Enhanced photocatalytic degradation of tetracycline using cobalt-substituted ZnFe2O4 porous microspheres under visible-LED irradiation.
Abdulrahman Sumayli, Sawsan Bakheat Eltahir, Naifa Alenazi
Abstract
Open AccessWe developed an advanced method for separation of organic materials from water in adsorption process. Advanced functional inorganic materials were designed and synthesized using hydrothermal method. Photocatalytic processes are among the most effective and sustainable methods for eliminating synthetic toxic organic pollutants and pharmaceuticals. The removal of toxic contaminants from water necessitates the implementation of advanced oxidation processes (AOPs) that utilize highly efficient photocatalysts. Furthermore, the design of visible-light-responsive photocatalysts for AOPs requires a balance of cost-effectiveness and efficiency.

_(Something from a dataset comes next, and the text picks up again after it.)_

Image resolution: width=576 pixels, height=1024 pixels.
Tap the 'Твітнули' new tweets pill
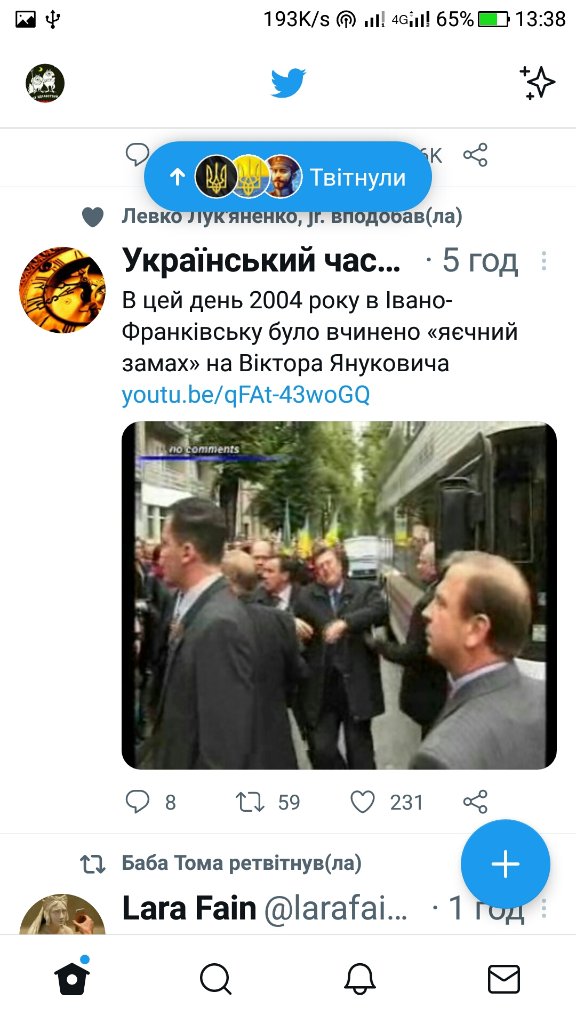(x=288, y=176)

This study focuses on developing a sustainable synthetic route to obtain a photocatalyst with enhanced activity while minimizing environmental impact. Specifically, pure (ZFC0) and 10wt% cobalt- substituted ZnFe2O4 (ZFC10) microspheres were synthesized using a hydrothermal method, and their morphology and crystallinity were studied. These microspheres were employed as catalysts for the degradation of three commercial pharmaceuticals: tetracycline, paracetamol, and antihistamines. Notably, the combination of ZF and cobalt facilitates a surface contact that effectively inhibits the recombination of electron-hole pairs, thereby enhancing charge transfer between the two materials and resulting in improved photocatalytic oxidation. The photocatalytic activity was assessed for varying concentrations of tetracycline and ZFC10. Under irradiation from a mercury vapor lamp, ZFC10 achieved a tetracycline degradation efficiency of up to 83% within 180 min (60 min in darkness and 120 min under light), nearly double the degradation observed under LED light. Additionally, ZFC10 exhibited excellent reusability and chemical stability after three cycles. The study also discusses the underlying photocatalytic mechanisms.